When we launched our SaaS product, we had no users, no revenue, and no playbook. What we did have was a problem worth solving and the determination to figure it out as we went. Here is what we learned along the way.

Phase 1: Finding Product-Market Fit (0-100 users)

The first hundred users are the hardest to get and the most important to listen to. We made the mistake of building features in isolation. What changed everything was getting on calls with early users and watching them use the product.

  • Talk to users before writing code
  • Build the minimum that solves the core problem
  • Instrument everything from day one
  • Be prepared to throw away code that does not serve users

Phase 2: Growth Mechanics (100-1,000 users)

Once we had something people wanted, we needed to find repeatable ways to reach more of them. Content marketing and word-of-mouth were our most effective channels. Paid acquisition came later, once we understood our unit economics.

The Metrics That Matter

MetricTargetWhy It Matters
Monthly Churn< 5%Retention is the foundation of growth
Activation Rate> 40%Signups mean nothing without activation
NPS Score> 50Happy users refer new users
Time to Value< 5 minFirst impression determines retention

Phase 3: Scaling (1,000-10,000 users)

Scaling is where things get interesting. The quick fixes that worked for 100 users start breaking. Database queries that took milliseconds now take seconds. Customer support requests multiply. Team coordination becomes a real challenge.

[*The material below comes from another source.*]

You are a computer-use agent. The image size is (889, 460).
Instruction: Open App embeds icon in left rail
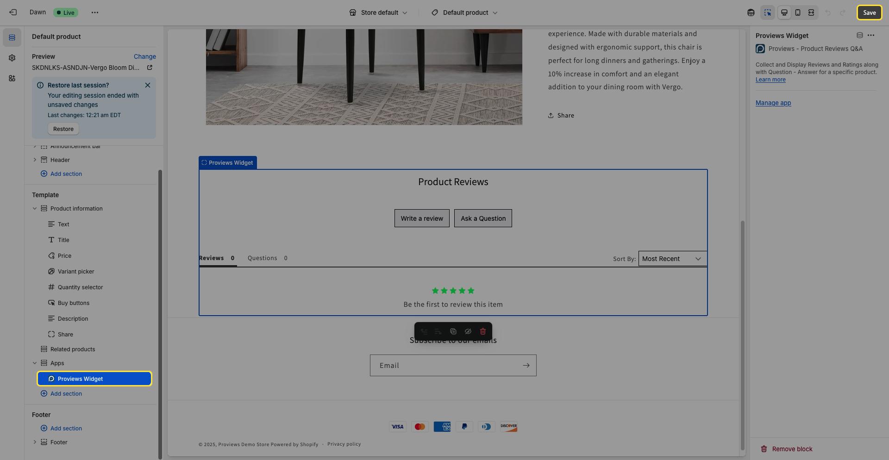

You cannot scale what you cannot measure. And you cannot improve what you do not understand. Data-driven decision making is not optional at scale.

Infrastructure Lessons

  1. Invest in monitoring before you need it
  2. Cache aggressively, but invalidate correctly
  3. Queue everything that can be asynchronous
  4. Plan for database read replicas early
  5. Automate deployments — manual deploys do not scale

What We Would Do Differently

In hindsight, we would have hired our first customer success person earlier, invested more in onboarding, and been less afraid to raise prices. The biggest risk in early-stage SaaS is not charging too much — it is not charging enough to build a sustainable business.

The journey continues, and each phase brings new challenges. But the fundamentals remain: solve real problems, listen to users, and build a team that cares about quality.